Word and element locating data:

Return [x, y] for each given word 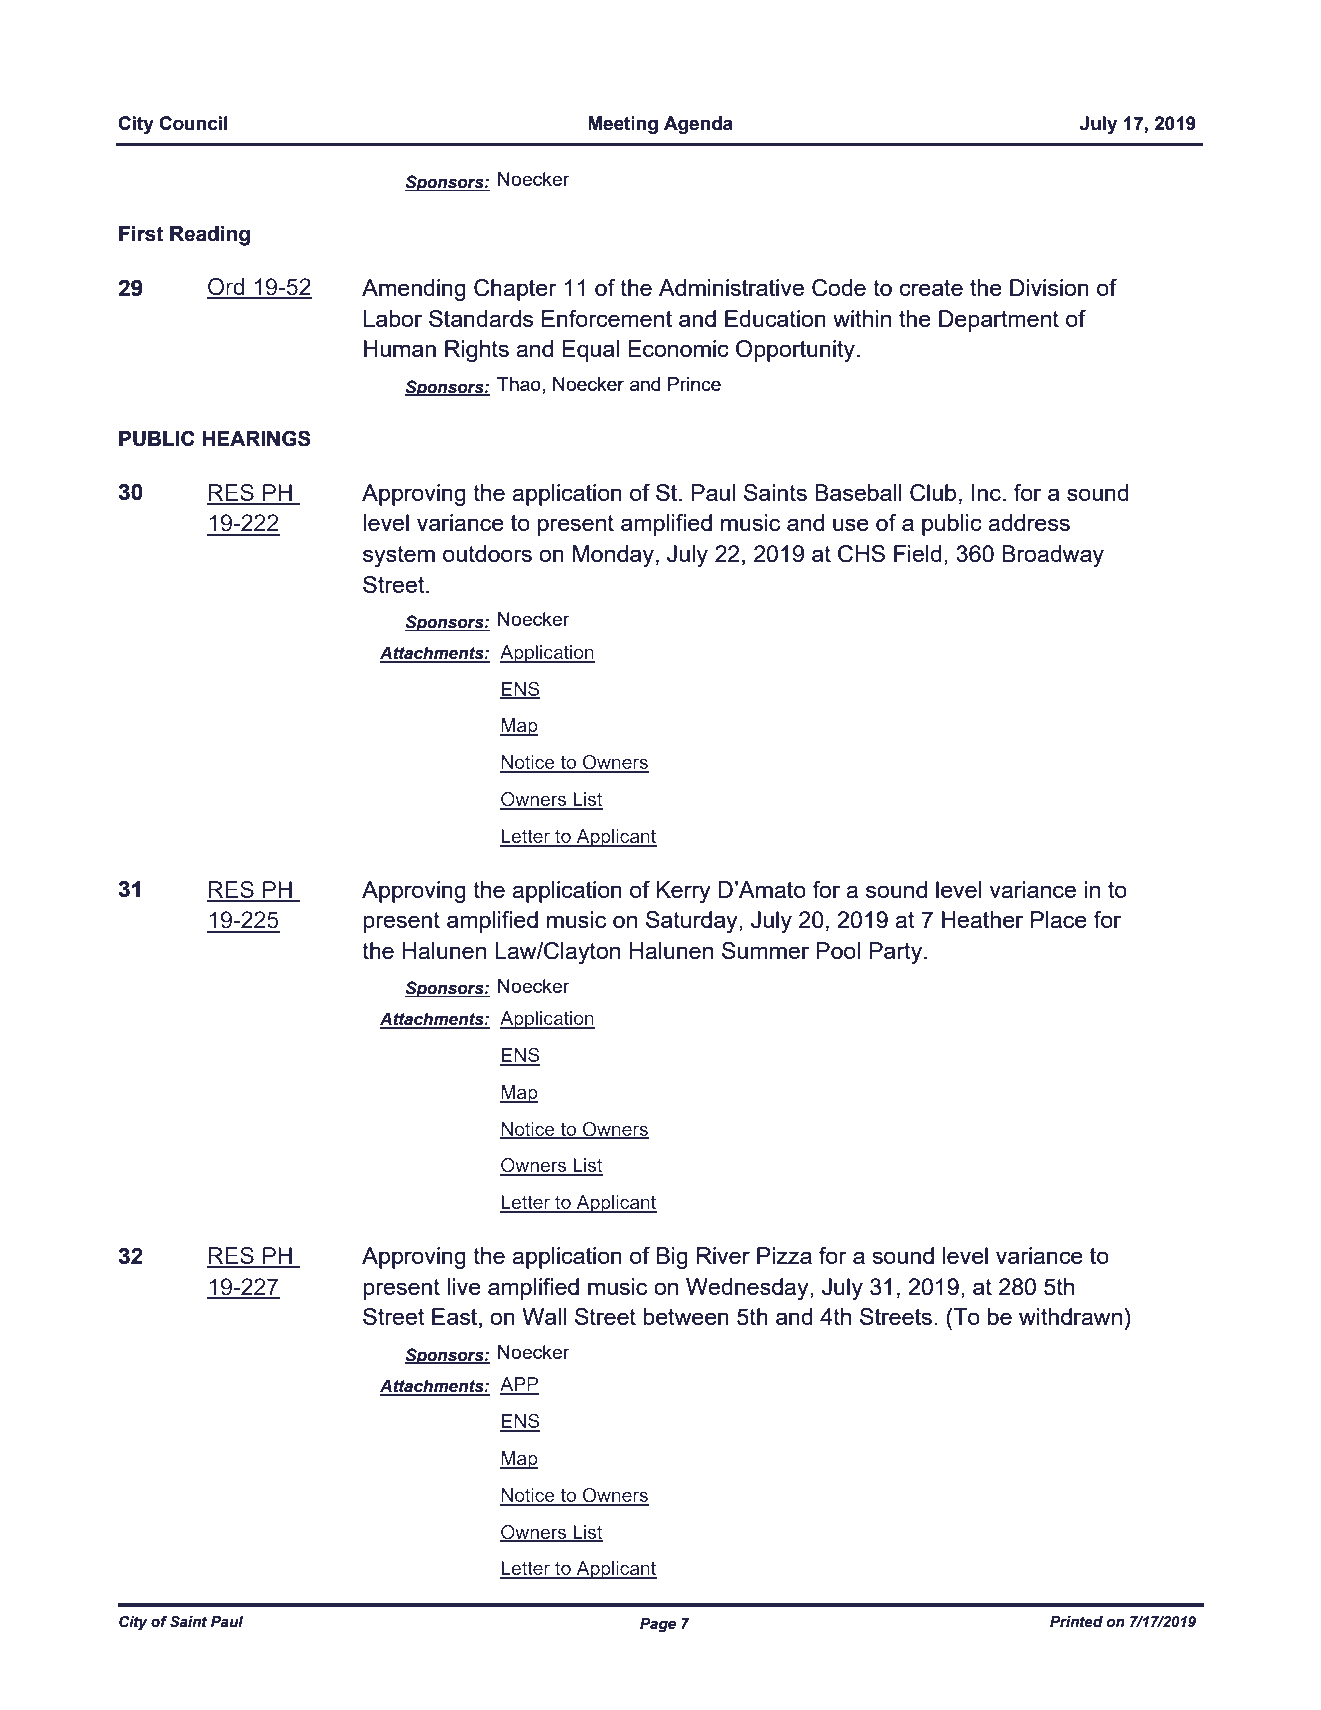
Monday [613, 556]
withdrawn [1070, 1316]
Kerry [684, 892]
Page [658, 1625]
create [931, 288]
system [399, 556]
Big [672, 1258]
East [456, 1318]
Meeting [623, 125]
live [464, 1286]
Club [933, 493]
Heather [982, 919]
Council [193, 123]
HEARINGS [256, 438]
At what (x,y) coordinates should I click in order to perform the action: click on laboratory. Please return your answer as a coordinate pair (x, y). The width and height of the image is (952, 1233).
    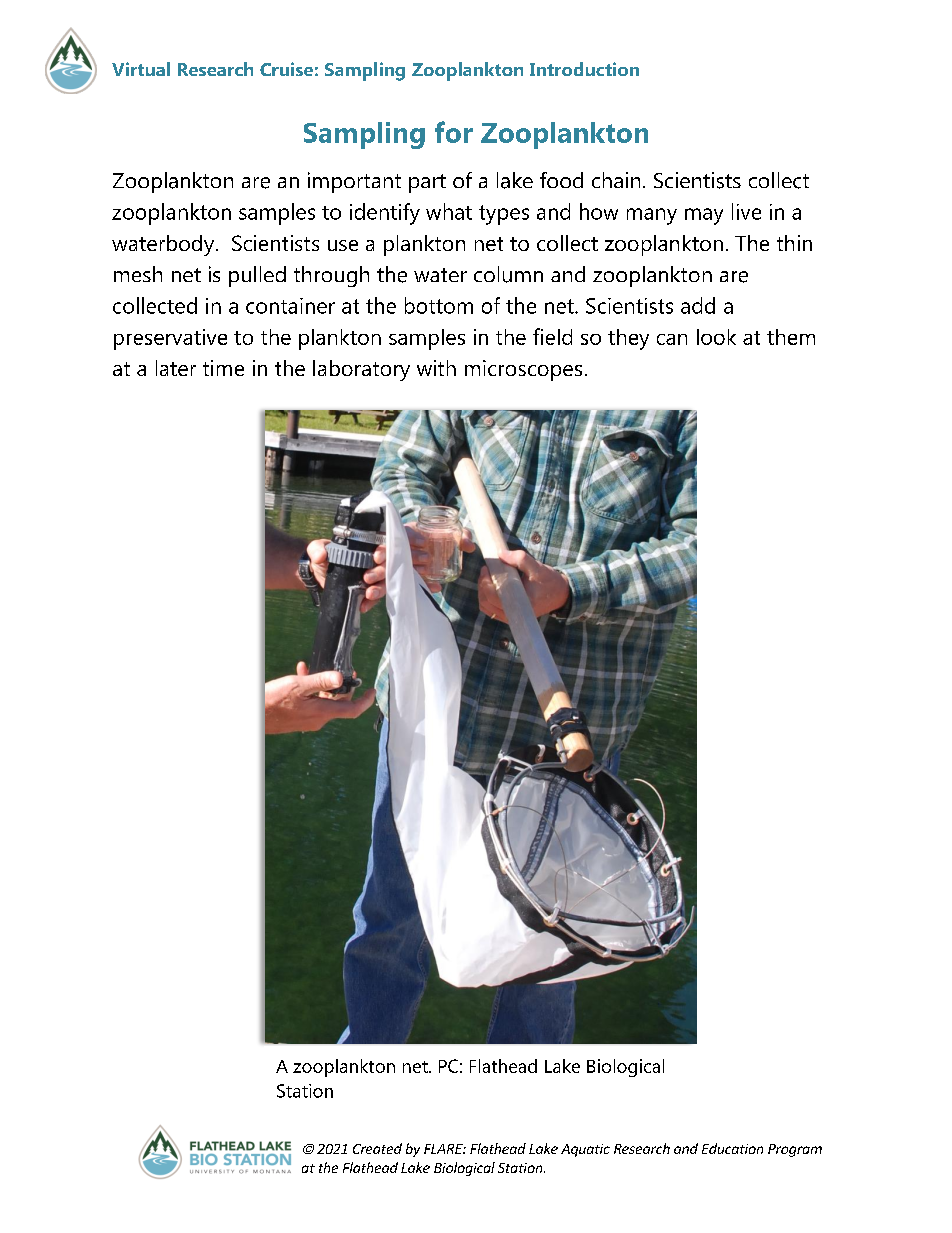
    Looking at the image, I should click on (361, 370).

→ TASK TO COMPLETE: Copy out, character for character, every line from the start of the entries through the line containing "HEARINGS [256, 438]", and leave the pictures out.

→ RESULT FOR THIS TASK:
Return [x, y] for each given word 
Monday [613, 556]
withdrawn [1070, 1316]
Kerry [684, 892]
Page [658, 1625]
create [931, 288]
system [399, 556]
Big [672, 1258]
East [456, 1318]
Meeting [623, 125]
live [464, 1286]
Club [933, 493]
Heather [982, 919]
Council [193, 123]
HEARINGS [256, 438]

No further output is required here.